HUMBOLDT - Harold H. Hinners, 81, of rural Humboldt passed away October 11, 2013. Funeral services will be 10:30 a.m. Wednesday at the Oak Hill Baptist Church with Pastor Doug Wolter officiating. Interment will be in Union Cemetery, Humboldt with full military rites by the Adams American Legion Post 119 and Sathers-Odgaard VFW Post 5240. Visitation is from 5-8 p.m. Tuesday at the Mason-Lindhart Funeral Home in Humboldt.

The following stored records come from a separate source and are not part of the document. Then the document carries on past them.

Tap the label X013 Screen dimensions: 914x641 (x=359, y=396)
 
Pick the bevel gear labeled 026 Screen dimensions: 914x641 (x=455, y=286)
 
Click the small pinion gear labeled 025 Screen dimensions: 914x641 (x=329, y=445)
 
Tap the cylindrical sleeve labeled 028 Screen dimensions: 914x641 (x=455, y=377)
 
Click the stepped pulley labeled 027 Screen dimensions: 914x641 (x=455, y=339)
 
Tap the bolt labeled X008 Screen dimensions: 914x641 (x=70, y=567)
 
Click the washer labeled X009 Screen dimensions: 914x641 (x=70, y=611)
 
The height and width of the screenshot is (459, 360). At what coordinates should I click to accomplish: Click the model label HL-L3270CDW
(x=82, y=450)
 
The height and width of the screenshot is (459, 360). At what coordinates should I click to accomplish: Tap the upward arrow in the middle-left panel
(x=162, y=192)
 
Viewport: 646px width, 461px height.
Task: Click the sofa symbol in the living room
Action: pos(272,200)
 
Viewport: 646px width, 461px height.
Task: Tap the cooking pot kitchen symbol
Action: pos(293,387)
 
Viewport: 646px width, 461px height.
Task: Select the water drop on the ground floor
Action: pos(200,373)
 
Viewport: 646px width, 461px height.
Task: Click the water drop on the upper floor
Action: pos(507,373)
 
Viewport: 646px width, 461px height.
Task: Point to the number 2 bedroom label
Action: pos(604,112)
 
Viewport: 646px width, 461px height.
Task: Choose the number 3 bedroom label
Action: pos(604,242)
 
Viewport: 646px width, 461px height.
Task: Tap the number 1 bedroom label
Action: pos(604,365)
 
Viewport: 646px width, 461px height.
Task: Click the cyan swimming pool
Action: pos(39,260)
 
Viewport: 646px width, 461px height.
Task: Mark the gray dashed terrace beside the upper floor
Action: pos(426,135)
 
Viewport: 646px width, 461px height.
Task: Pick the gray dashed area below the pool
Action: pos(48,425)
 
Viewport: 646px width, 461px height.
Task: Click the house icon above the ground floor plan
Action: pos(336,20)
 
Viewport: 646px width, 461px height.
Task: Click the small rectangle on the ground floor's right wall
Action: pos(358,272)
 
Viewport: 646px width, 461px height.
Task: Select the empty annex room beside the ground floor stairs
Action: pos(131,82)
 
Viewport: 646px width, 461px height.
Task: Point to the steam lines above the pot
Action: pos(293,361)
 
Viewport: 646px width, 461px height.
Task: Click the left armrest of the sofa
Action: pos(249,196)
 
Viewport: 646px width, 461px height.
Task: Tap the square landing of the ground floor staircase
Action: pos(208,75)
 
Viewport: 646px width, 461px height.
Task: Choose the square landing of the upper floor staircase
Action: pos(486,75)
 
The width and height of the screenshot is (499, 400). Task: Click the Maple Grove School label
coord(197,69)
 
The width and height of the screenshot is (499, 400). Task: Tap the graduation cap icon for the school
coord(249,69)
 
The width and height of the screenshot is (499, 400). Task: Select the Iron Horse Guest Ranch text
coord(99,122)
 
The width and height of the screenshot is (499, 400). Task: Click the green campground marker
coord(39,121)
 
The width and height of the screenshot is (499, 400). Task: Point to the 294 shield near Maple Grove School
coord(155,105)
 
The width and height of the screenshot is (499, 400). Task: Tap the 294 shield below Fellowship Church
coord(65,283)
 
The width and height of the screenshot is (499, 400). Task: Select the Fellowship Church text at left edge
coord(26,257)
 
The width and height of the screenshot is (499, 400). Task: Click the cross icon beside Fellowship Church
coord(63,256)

Harold is survived by his beloved wife of 52 years, Anita Hinners of Humboldt; children, Julie Fridolfson of Fort Dodge, Joan "Joni" (Dan) Noack of Waukee, and Wade (Lauri) Hinners of Ames; grandchildren, Brittani Rucker of West Des Moines, Rebekah Noack of Winona Lake, IN, Bethany Noack of Waukee, Benjamin Hinners and Sarah Hinners both of Ames; and his nieces and nephews who often thought of him as a father. He was preceded in death by his parents; sisters, Junis Rezabek, Hazel Madsen, Irene Hamilton, and Esther Cudd; and his brother, Ernest Hinners.
Harold Henry Hinners, the son of Ernest and Bessie (Budd) Hinners, was born January 30, 1932 on a farm near Burnside, Iowa. In 1936, the family moved to their farm near Gilmore City. Harold attended country school and graduated from Humboldt High School in 1950. He enlisted into the United States Army and served in Korea during the Korean War. Following his honorable discharge, he returned home to farm with his parents. He met Anita Solbeck who was working in the bank and on August 6, 1961 the couple was united in marriage at the United Methodist Church in Humboldt. They made their home and farmed together on the family farm near Gilmore City until moving to their farm near Rutland in 1966.
Harold was a member of the Oak Hill Baptist Church. He loved his farming operations, which included farrowing and raising hogs and sheep. He was an avid Allis Chalmers fan and enjoyed playing dominos. He and Anita enjoyed traveling, taking their children on camping trips around the US and Canada, following their grandchildren's activities, attending Bluegrass Festivals, visiting distant cousins in Norway and Denmark, and the last seven winters in Texas.